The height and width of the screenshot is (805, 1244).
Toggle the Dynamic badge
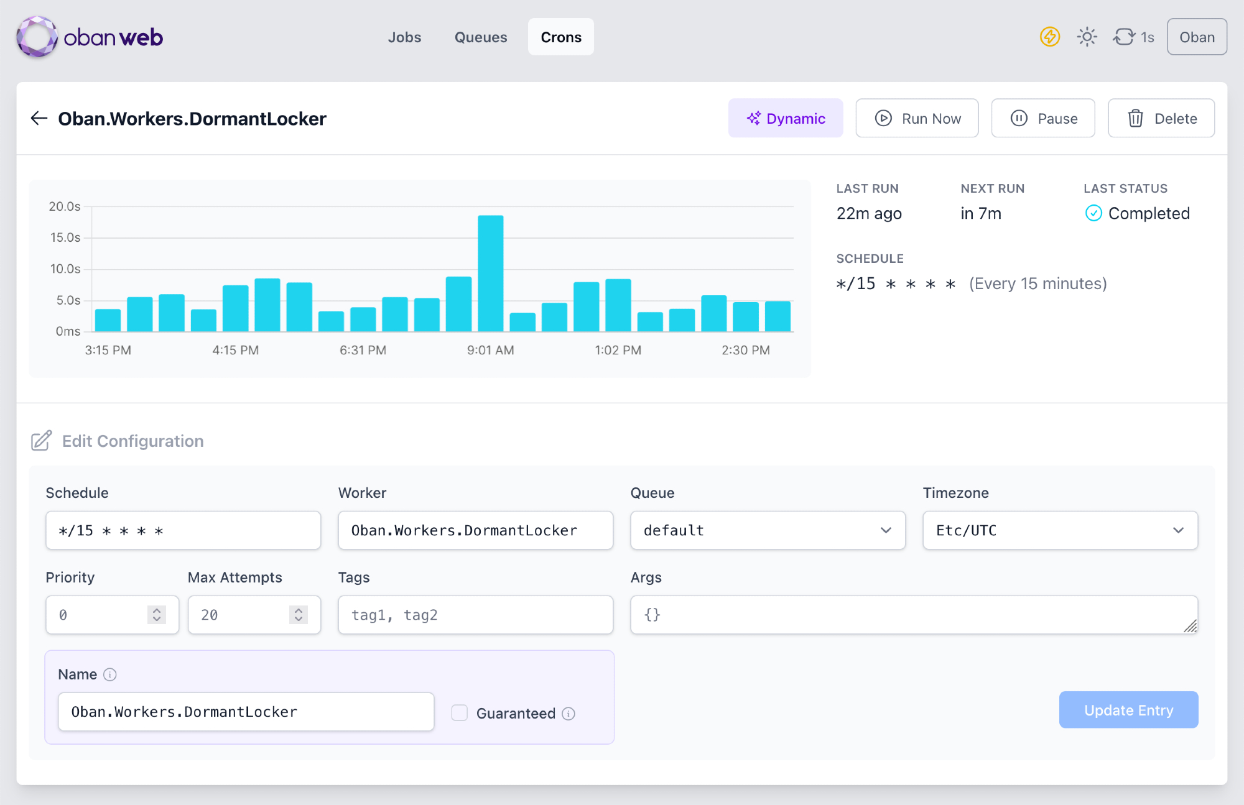coord(786,118)
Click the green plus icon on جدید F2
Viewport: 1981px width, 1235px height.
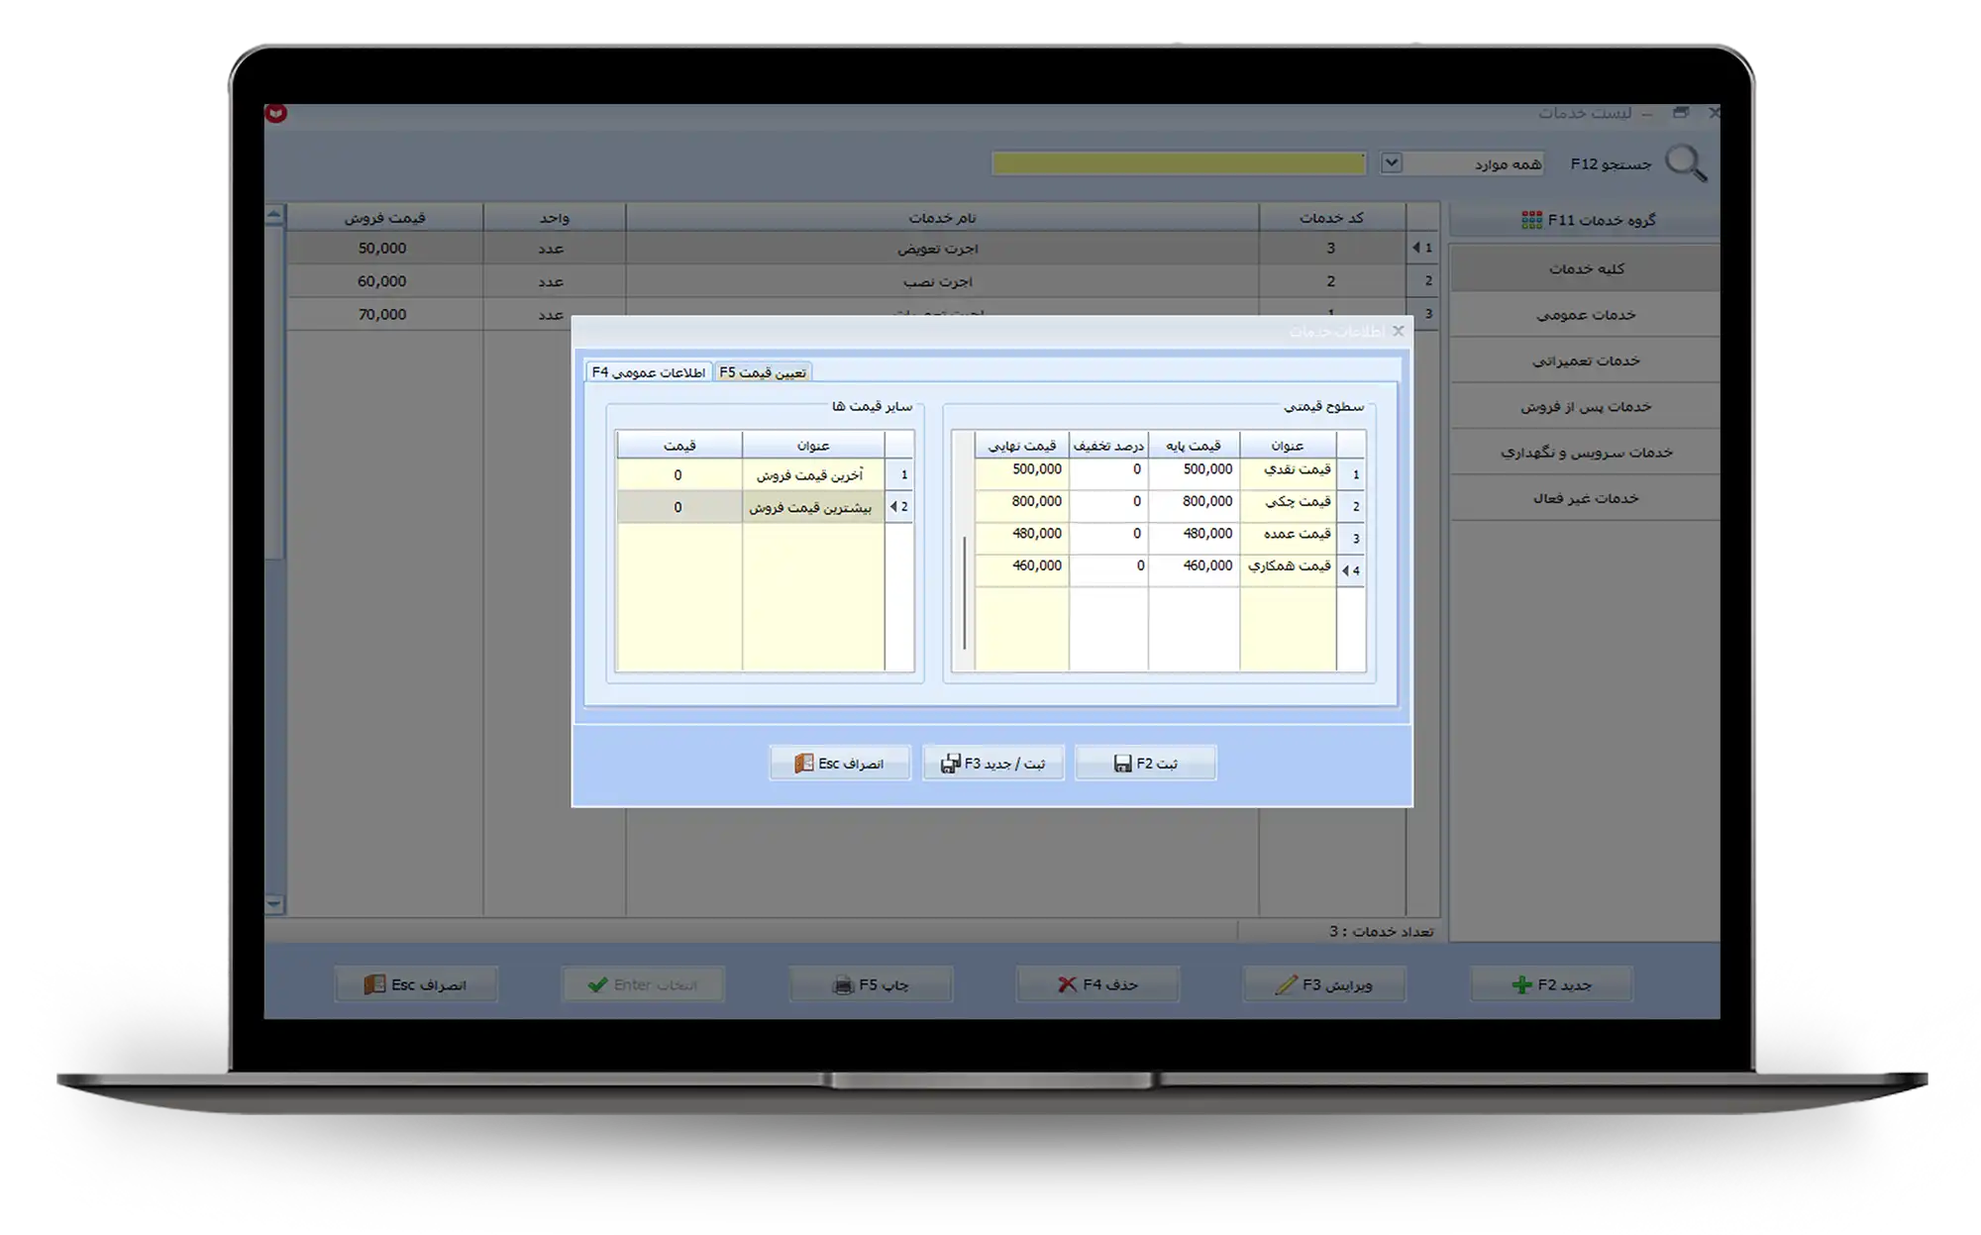point(1521,984)
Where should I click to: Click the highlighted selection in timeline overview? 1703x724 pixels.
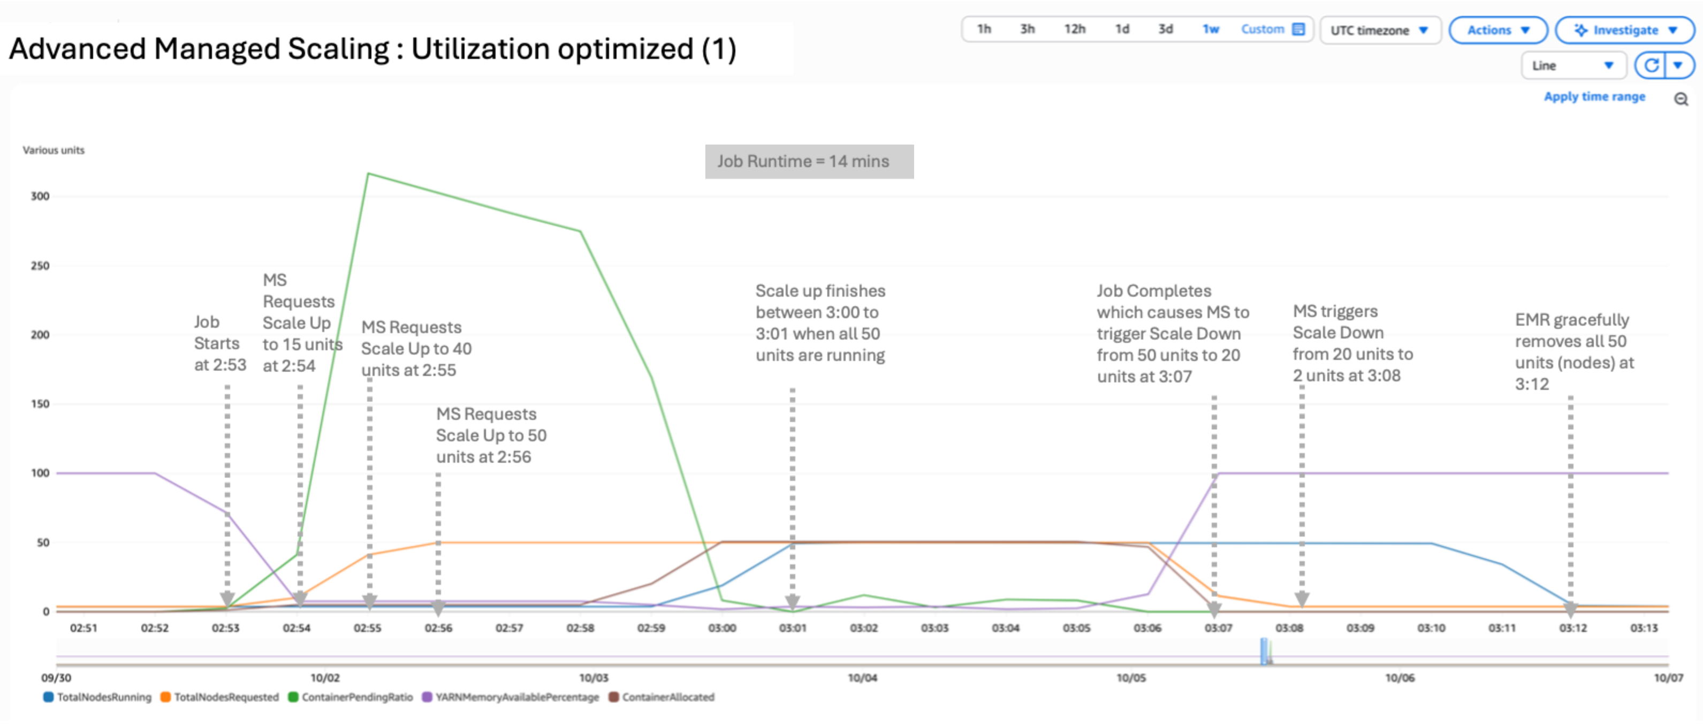(x=1264, y=651)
-=-=-=-=-
● **Task item**:
Using the records above, extract exactly and only the lines from the one with "Viewport: 1981px width, 1235px height." through the final line, inclusive, leaving out pictures.

● **Answer to the exercise**:
Viewport: 1981px width, 1235px height.
point(1521,984)
Where should I click to: Click the highlighted selection in timeline overview? 1703x724 pixels.
(x=1264, y=651)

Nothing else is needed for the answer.